Avvicinarsi a Georges Simenon è sempre un’esperienza unica. Nel bene e nel male. Questo perché i suoi lavori non sono mai “una cosa sola”. Possono essere un giallo e un romanzo d’introspezione, possono essere un romanzo d’introspezione e psicologico, possono essere, come in questo caso, un noir mixato a un romanzo che scarna ed eviscera l’animo umano più oscuro. Ed è bene ancora precisare che, la citazione di cui ab initio, riporta e trasporta già in quelle che sono le emozioni e vicissitudini presenti tra queste pagine dove, a far da padrona, è proprio una famiglia. Nei suoi pregi e nelle sue pecche.
Pochi i personaggi tra cui dominano le sorelle Mathilde e Léopoldine, un luogo unico ove le vicende si sviluppano, malumore e claustrofobia, un segreto racchiuso nel passato, un odio atavico che caratterizza le due donne, sono elementi cari all’autore che qui ritroviamo e che scopriamo man mano che la lettura prosegue.
Una narrazione che tiene viva la curiosità conducendo il lettore a cercare ed attendere un colpo di scena imprevisto e imprevedibile ma dove tutto è calibrato e ponderato al millimetro, anche nel suo non arrivare dell’evento scatenante e risolutivo. Il lettore è incuriosito da quanto accade, condotto per mano. E come sempre Simenon disegna un cerchio immaginario che si tratteggia e ricompone nel suo complesso solo nelle ultime pagine dove tutto trova collocazione sino a che il puzzle si delinea. Lo stesso odio che talvolta può risultare immotivato o giungere quale conseguenza di futilità ha in realtà un suo perché e si radica proprio in un tempo trascorso e stato, un tempo che si ripercuote nel presente come nel futuro.
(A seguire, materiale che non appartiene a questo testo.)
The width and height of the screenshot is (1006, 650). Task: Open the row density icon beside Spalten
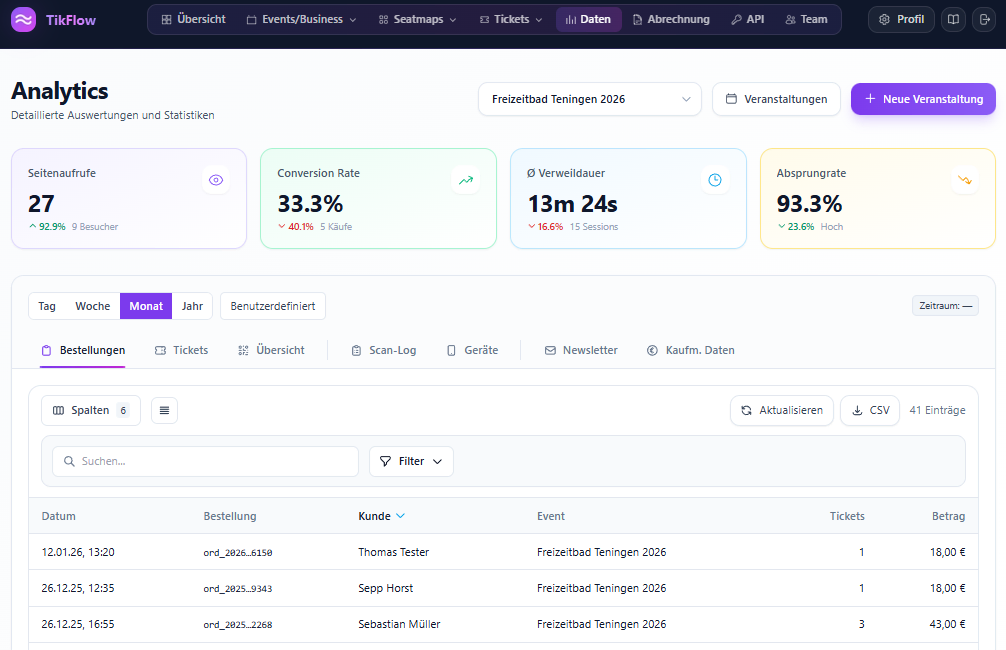164,410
«La cosa non sfuggiva a Mathilde, ma lei aveva già la sua battaglia da combattere. Aveva sempre avuto bisogno di un'idea fissa, di un'ossessione. Come altri rimpiazzano un amore con un altro amore, lei rimpiazzava un odio con un altro odio.»
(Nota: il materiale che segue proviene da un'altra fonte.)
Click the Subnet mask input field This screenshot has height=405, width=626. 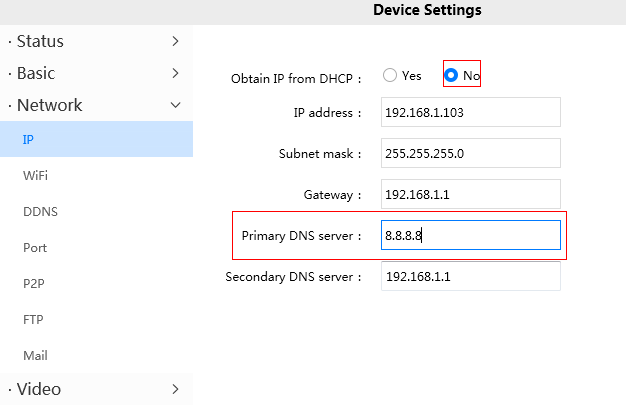coord(470,153)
Un odio, un rancore che si dipinge nelle parole delle sorelle, che arriva quasi a giustificare una meschinità e istinto di vendetta e crudeltà sempre pronto a infliggersi gratuitamente sul malcapitato di turno.
Non vince tanto, come romanzo, per quel che effettivamente si succede nell’evolversi, anzi. La trama, al contrario, è statica, si sviluppa in modo tale da far presupporre un colpo di scena che si pregusta ma non assapora. Per questo attrae e trattiene ma anche sorprende o può stancare.
Ecco allora che il vero delitto prende forma proprio in quel passato che prima o poi sembra essere destinato a tornare a galla.
Quello presente in queste pagine è un Simenon duro e crudo, un Simenon da gustare in solitudine, senza fretta, poco alla volta. Le sensazioni e le riflessioni si radicano così nel lettore, la vendetta emerge e come ogni vendetta si lascia gustare fredda. Non vi è spazio per sentimenti positivi, non vi è spazio per un riscatto propositivo. Sono pagine claustrofobiche e capaci di trattenere con pura e semplice naturalezza.
«E l'odio diventava tanto più spesso, tanto più vischioso, tanto più pesante, tanto più perfetto quanto più lo spazio si riduceva.»